Hmm, yeah I assumed it was an added bonus and to also prevent hacking.

Is iago's reverse engineering tutorial on his wikipedia?

Dale

#247

vector

Quote from: vector on November 04, 2008, 05:42 PM
Visual Basic 6.0.
I seriously wasn't thinking when I posted that.

I was thinking Visual Basic modules...

Mystical

Quote from: Hdx on November 13, 2008, 04:29 PM

Quote from: MyStiCaL on November 13, 2008, 03:50 PMYou might say that, but if it was soley for hacks, then it'd be used like warden on d2 & w3 and not be active untill in game, but no! this is active from the second you login. thus meaning its a prevention for BOTH.
As many others have stated, I believe it was simply a anti-hack mechanism {as it has been used many times before} and the anti-bot aspect is simply an added bonus for them.

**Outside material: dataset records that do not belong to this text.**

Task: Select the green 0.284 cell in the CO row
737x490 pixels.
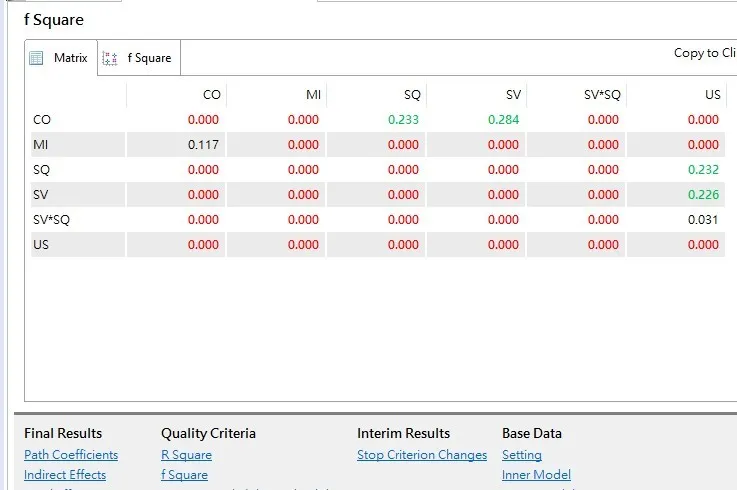Action: 504,120
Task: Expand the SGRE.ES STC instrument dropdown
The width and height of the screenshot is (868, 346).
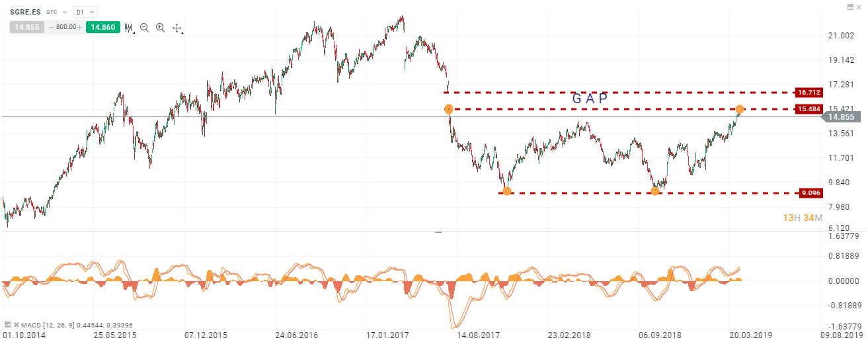Action: point(65,13)
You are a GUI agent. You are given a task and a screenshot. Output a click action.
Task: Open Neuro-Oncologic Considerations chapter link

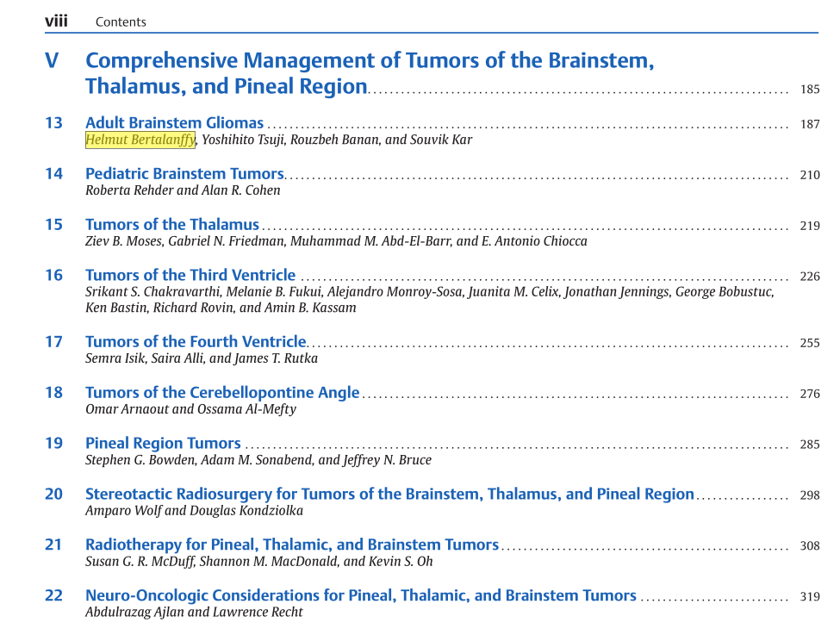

basicly what i ment, i just believe they figured why not kill 2 birds with 1 stone.

Ringo

Well, bnet might see bots (more so, the abuseive ones) as hacks and what not anyway.

Anyway, if what herzog said is true, and each module has a differnt method/function of calculating the responce to 0x05 (makes sence), then that would also mean, the way (or should I say, the seed) the new encryption keys are generated would also be differnt for a given module.
It would be one of the better ways of module verification.
Never the less, the requests after the 0x04/0x05, are still pretty flawed, like the orginal version of warden starcraft saw.
The only thing that's stopping us from taking advantage of that, is the way the new encryption keys are generated.
I guess you could load the module up into memory and execute it, but that sounds a little bit like blind faith :P
If you need to create an image of starcraft (or most of it) in memory, you might as well run a legit version of the client -- at least that way, it's going to be pretty safe.
I guess one other way of doing it, would be to load the module, parse it, seek out the needed function's and execute them to generate the responce to 0x05, and the new encryption keys, then take over from there -- but that still seems like an awfull lot of work.

iago

Quote from: brew on November 13, 2008, 02:33 PM
Problem: Okay, so we've somehow managed to emulate the starcraft environment to the point that the warden module would produce correct responses. How are we going to capture them now? Somehow programatically (pattern recognition?) find the subroutine that crypts the response and set a detour?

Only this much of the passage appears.